Tuesday, February 24, 2009

37. Organic Leadership

Trying to lead in an organic community is a different bag of tricks. I have the ghost of former leadership paradigms always creeping in. I love this new environment of leadership though. Such an adventure. Most of all I like how it allows me to be me without manipulating other people in the name of Jesus. Great freedom here, but great challenges as well. Right now I am learning the art of community engagement. I never did much of this before in my ministry career. This is too my fault of course. I am now learning to be in conversation with the people I am trying to "lead" and it is a beautiful process. No more depending on charisma and personality. God and discernment, community and gifting, and most of all calling are prerequisites to leading people. All of this is a gift, skill set and discipline.

In trying to put my thoughts together on this, I created a diagram to sort of help myself distill my thoughts on this new way of approaching leadership. The following diagram represents the paradigm I was both formally, and informally trained to lead in.

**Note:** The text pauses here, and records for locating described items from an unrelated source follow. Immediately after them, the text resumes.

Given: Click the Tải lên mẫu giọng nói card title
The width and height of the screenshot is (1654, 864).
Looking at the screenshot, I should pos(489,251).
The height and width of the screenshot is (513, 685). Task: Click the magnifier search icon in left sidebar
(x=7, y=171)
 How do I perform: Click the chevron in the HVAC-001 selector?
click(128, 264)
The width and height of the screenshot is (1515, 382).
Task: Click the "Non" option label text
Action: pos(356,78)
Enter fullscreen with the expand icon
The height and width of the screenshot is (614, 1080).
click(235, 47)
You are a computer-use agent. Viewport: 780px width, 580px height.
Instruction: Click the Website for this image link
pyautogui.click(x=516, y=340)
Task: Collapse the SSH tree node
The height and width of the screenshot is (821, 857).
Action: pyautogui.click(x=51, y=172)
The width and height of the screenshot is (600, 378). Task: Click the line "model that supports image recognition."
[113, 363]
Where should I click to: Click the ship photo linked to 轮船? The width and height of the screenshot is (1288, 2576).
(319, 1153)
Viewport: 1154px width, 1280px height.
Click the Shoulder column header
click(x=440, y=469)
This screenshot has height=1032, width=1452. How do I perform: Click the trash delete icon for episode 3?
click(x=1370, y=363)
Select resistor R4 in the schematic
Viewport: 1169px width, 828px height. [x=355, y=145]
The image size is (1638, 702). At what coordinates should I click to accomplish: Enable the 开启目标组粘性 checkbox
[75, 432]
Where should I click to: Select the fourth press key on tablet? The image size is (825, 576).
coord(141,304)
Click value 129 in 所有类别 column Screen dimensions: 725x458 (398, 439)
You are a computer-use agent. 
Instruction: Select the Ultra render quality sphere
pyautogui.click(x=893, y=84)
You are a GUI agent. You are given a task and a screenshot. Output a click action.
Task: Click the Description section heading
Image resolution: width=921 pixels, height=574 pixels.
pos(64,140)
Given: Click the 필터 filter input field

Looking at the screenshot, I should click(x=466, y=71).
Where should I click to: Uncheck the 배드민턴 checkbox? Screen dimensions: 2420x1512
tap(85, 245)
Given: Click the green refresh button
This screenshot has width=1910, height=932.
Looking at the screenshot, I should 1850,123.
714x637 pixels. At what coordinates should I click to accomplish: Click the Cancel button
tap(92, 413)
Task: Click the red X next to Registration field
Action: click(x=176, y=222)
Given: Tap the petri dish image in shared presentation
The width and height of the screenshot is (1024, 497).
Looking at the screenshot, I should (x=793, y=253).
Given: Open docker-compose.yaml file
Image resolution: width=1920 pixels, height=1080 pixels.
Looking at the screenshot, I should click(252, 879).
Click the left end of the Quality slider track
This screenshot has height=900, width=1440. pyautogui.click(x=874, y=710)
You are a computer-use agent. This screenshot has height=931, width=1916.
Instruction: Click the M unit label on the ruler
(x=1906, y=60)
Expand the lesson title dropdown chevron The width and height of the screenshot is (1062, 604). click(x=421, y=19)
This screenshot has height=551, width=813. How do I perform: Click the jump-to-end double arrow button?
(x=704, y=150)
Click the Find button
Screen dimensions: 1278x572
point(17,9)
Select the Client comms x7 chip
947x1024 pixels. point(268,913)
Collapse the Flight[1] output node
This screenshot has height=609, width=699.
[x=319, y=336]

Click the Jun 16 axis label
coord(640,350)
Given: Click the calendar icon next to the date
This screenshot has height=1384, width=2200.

The leader goes off and spends time with God and gets a vision from God, that oddly enough would also align with his or her own values, giftings and passions, or shortly put, their spiritual DNA. In turn, they would develop a strategy of how to accomplish this vision and turn to the community and basically say, "Here is my vision, are you with me or not?" As you can see, this puts a lot of pressure on the community. Not to mention it basically treats the community as a support structure for the leader. In other words, the community is there to follow the leader and serve his or her vision. (The vision of course being narrowly interpreted by a few for the many.) In raw straight forward terms, the leaders in this situation ends up harvesting the members energy, time and gifts for "their" vision. It assumes that the leader knows what God wants the people in the community to do. I could say a lot more about this model and its limitations, but I will stop here for time purposes. I will say however that there are times and situations when this model of leadership is appropriate, so don't get me wrong here.

There is another way of approaching leadership however. I will use the trendy word organic to describe it, but it really is a good term to use when explaining this different approach. The following diagram illustrates this.

As you can see, it starts with people being in conversation about their individual values, giftings and passions in a community setting. On an individual level, this approach provides a pathway to discover what God is up to and how I fit in with it in my own situation outside of a group dynamic. Community is a great place to discover and affirm your spiritual DNA. However, what happens if God is brewing things together where a pattern starts to emerge in a community with peoples DNA? This in my mind warrants a process of discernment on what a group can do collectively for God. This sort of creates a group dynamic for collective ministry efforts.

In organic communities, often times people may not have a homogeneous passion or calling. People may be called to vastly different directions in ministry. This is what can make house church and simple church sort of challenging if you have a conventional church background. You are so used to operating primarily on the collective, group dynamic level that you skip the personal discovery of gifts and calling etc. This leaves you sort of wondering if we should be "doing more" on a group level. (There is of course a place for serving as a group etc) Leadership in an organic environment is more like facilitating people to learn their gifts and operate in them. Leadership is not telling other people what to do for God, as if any of us know that for other people! When you do this, you actually end up cloning people after your own DNA. Cloning is when you take one persons DNA and try to reproduce it in another person. Everyone has different DNA when it comes to ministry direction. You do not pick your DNA and you can not clone people or communities after your own DNA. TO try and do this ends up being manipulative at best and spiritually abusive at worst. A more healthy approach is to nurture the DNA that is already there into healthy expressions so it can flourish into life giving forms.
Another contrast to the top down approach is the vision and strategy are open ended in this organic model of leadership. They are not tied to one persons perception of the situation. You do not arrive at a destination here. It is a constant journey which feeds off of your DNA and calling of God in the context of community. Any feedback on this?